# Compiti da svolgere:
A. Riscrivi il passo dell'articolo sulle primarie del Pd a Salerno, tutto da "E’ il segno" giù fino a "un comprensibile polverone.", sostituendo "polverone" con "dibattito".
B. Nell'articolo sulle primarie del Pd a Salerno, chi ha dato l'annuncio dell'apertura domenicale degli uffici comunali?

«Il Comune di Salerno offre il seguente servizio: apertura domenica 1 marzo dalle ore 9,00 alle 13,00 e dalle ore 16,00 alle 20,00 per rilasciare la tessera elettorale (necessaria per votare) a chi non ne è in possesso». L’annuncio è stato dato dal circolo Pd “Salerno Sei” e si rivolge a quanti domani dovranno recarsi ai seggi per votare alle primarie del Pd.
E’ il segno dei tempi, il senso vero di queste votazioni che hanno visto esponenziali aumenti di tesserati in sole 12 ore là dove prima manco ce n’era l’odore (vedi Ercolano) scie di lituani, marocchini, tunisini, romeni e ucraini appaltati ai latifondisti della Piana del Sele o, ancora, i cinesi di Cozzolino e qualche sindaco democrat beccato in flagranza con doppioni delle urne. Ora c’è questa storia degli uffici comunali di Salerno aperti di domenica. Può una faccenda privata, di un’associazione privata qual è un partito politico, «prevalere» sul funzionamento dell’istituzione pubblica? In teoria no, in pratica succede. La qual cosa sta già alzando un comprensibile polverone.

# Dati disponibili:
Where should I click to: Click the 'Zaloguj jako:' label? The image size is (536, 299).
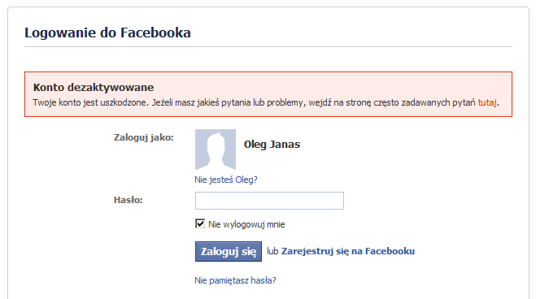(x=144, y=137)
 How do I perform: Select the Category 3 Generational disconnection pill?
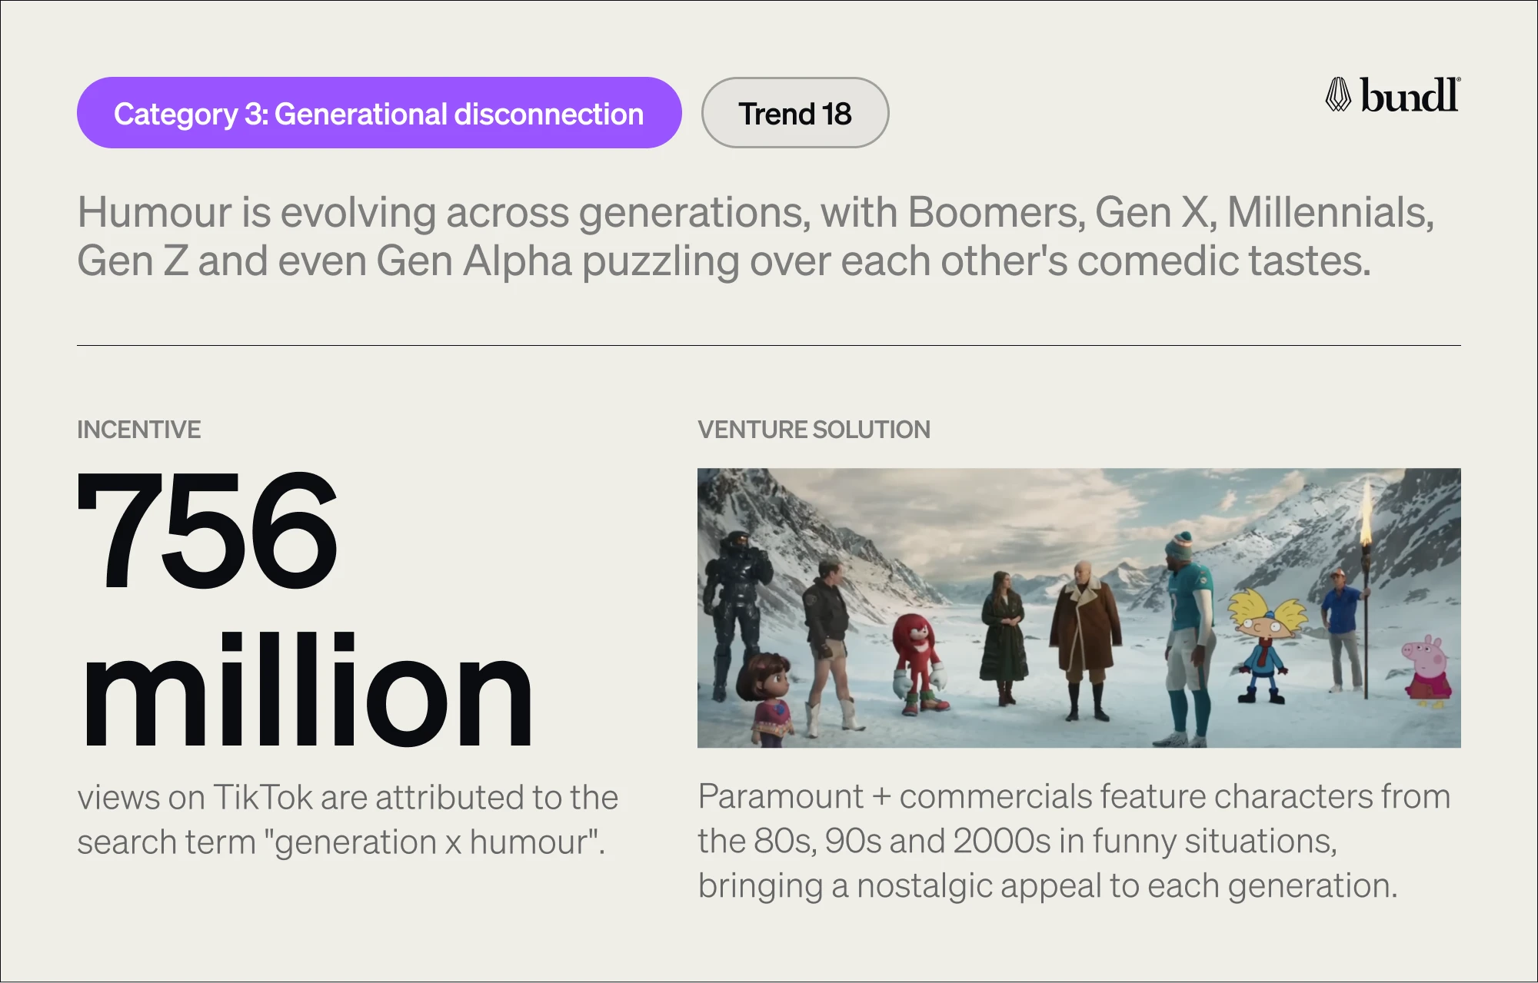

# Soluzioni per compito:
A.
E’ il segno dei tempi, il senso vero di queste votazioni che hanno visto esponenziali aumenti di tesserati in sole 12 ore là dove prima manco ce n’era l’odore (vedi Ercolano) scie di lituani, marocchini, tunisini, romeni e ucraini appaltati ai latifondisti della Piana del Sele o, ancora, i cinesi di Cozzolino e qualche sindaco democrat beccato in flagranza con doppioni delle urne. Ora c’è questa storia degli uffici comunali di Salerno aperti di domenica. Può una faccenda privata, di un’associazione privata qual è un partito politico, «prevalere» sul funzionamento dell’istituzione pubblica? In teoria no, in pratica succede. La qual cosa sta già alzando un comprensibile dibattito.

B. Il circolo Pd "Salerno Sei".